I laughed and hugged her back, then moved on to my mother.
“I made your favorite,” she said with excitement, “Vanilla frosting with nutty chocolate cake.”
I stuck my finger out and swiped a bit of the icing from the corner. “How’d you know?” I asked, tasting it.
“Illusen told me. She said you used to love that kind on your birthday before you moved out. So, how about we get a slice and open your presents afterward?”
I nodded ecstatically. Alice lit the candles with her fingertips and the cake was served to each of us along with a glass of milk as we laughed and talked about random things.
Finally, after everyone was done, the birthday song was sung and the cake was diminished, Mom suggested I open the five presents waiting on the other side of the table. I opened the first one, a box wrapped in sparkly pink paper and ribbon, which was from Alice. It turned out to be Lavender Scented Perfume, something I’d always loved ever since I smelled it in the Marketplace. Terri and Cora handed me a box covered in holes, which was revealed to be a Rainbow Faellie, who I immediately cuddled and named Prism. Illusen gave me an Illusen’s Orb Plant, and Xavier and Lily gave me a gift certificate to the Faerie Food Shop, all of which I was happy with. Then I spotted a small box, wrapped in purple and green gift wrap.

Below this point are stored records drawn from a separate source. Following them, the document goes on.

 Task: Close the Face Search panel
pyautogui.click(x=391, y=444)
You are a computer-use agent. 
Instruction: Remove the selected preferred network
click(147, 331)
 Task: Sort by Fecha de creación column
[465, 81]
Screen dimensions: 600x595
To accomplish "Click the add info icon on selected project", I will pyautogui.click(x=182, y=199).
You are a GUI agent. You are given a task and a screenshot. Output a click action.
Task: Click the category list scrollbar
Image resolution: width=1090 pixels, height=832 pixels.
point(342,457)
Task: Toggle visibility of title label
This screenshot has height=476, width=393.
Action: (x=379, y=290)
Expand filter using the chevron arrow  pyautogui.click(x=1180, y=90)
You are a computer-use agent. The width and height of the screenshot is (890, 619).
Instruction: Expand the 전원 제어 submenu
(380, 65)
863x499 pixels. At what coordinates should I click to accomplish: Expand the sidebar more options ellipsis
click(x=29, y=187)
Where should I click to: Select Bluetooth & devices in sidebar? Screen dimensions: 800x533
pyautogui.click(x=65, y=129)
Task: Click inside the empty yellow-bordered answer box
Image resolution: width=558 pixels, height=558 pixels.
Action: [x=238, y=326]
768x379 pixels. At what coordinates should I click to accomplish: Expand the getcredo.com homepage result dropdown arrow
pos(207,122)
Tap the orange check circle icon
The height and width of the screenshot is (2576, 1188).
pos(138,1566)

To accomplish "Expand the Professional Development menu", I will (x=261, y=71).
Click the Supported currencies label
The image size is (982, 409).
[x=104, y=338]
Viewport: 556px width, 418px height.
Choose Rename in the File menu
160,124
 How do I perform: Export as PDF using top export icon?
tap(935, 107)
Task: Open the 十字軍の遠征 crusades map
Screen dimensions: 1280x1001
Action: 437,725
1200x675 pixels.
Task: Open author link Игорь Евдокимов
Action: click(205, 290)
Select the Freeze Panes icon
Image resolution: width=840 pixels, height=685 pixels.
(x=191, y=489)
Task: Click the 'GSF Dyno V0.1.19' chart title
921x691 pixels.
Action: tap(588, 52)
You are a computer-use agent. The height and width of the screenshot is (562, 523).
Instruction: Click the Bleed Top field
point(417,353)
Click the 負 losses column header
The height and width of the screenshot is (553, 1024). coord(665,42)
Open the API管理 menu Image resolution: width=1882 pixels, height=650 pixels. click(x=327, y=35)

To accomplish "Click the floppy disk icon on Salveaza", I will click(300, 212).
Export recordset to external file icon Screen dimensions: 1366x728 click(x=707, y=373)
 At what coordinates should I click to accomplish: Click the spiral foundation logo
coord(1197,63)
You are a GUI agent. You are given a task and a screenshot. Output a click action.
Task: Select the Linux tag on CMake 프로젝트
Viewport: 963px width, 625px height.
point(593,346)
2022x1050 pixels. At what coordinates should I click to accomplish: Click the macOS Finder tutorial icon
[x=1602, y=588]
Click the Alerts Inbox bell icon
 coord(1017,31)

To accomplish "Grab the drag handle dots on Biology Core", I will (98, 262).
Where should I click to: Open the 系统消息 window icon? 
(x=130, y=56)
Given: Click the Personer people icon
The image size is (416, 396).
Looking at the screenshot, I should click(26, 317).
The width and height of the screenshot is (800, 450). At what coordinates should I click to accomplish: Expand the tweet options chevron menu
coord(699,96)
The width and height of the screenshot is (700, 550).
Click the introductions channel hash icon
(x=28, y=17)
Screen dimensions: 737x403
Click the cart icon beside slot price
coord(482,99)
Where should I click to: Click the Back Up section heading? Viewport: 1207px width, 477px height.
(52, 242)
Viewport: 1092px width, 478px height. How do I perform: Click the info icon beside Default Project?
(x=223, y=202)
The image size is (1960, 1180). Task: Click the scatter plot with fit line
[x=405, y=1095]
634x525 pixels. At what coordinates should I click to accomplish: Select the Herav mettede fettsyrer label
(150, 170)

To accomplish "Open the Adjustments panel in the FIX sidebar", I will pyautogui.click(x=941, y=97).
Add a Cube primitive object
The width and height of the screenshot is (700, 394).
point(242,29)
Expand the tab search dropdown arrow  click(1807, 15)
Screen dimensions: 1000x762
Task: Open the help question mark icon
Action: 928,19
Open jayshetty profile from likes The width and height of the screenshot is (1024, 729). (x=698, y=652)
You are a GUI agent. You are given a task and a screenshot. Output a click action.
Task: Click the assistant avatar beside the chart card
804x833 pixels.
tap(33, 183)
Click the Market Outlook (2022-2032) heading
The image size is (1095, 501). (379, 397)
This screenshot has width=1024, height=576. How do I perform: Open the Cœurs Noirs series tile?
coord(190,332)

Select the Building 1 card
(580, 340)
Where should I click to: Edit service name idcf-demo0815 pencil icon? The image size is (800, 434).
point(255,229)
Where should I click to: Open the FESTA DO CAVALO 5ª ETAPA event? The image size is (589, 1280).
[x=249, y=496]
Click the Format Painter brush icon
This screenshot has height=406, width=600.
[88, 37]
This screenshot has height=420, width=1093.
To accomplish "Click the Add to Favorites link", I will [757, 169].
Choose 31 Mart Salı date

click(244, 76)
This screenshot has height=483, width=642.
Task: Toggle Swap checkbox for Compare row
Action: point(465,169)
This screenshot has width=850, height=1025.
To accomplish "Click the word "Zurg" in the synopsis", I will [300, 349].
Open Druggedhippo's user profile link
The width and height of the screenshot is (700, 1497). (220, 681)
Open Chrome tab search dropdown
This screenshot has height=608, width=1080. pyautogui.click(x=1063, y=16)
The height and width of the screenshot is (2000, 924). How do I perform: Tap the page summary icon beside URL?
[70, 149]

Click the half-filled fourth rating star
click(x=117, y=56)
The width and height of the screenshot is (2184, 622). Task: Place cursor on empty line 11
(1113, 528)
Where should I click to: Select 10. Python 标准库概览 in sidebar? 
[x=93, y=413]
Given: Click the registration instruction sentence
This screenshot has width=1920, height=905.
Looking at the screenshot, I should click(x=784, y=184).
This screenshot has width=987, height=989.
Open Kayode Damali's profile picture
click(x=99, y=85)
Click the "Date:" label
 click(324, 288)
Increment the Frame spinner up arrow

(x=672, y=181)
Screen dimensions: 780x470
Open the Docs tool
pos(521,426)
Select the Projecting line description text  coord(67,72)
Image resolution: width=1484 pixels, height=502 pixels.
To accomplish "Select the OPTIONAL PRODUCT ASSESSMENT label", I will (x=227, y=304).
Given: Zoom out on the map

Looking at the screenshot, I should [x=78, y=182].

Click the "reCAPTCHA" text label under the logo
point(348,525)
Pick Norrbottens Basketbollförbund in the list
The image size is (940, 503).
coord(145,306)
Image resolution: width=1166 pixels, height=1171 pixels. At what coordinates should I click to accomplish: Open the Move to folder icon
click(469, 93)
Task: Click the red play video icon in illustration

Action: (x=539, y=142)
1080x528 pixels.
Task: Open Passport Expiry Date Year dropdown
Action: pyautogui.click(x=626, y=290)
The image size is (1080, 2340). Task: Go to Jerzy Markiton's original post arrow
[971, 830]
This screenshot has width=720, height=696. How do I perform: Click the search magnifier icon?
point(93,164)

Despite Illusen’s protests, I opened it gingerly and looked at the Jhudora T-Shirt and non-poisonous (or so the card said) lollipop. I laughed. “Well, at least she got me a present, right?”
The day ended with everyone going home happily, and Xavier getting a reminder to visit the Hidden Tower for the dubloon I promised him. My mom stayed behind to help clean up while Prism curled up on my couch and snoozed away.
“Did you like the party?” she asked me once we were done.
“How about your gifts?”
I picked up Prism and cradled him in my arms. “Of course.”
“Well, I’d ought to get going. See you later, kid.” She left with a wave.
I flopped on the couch and took a nap.
But not before slipping on the T-shirt, taking a lick from my lollipop, and giving a little smile.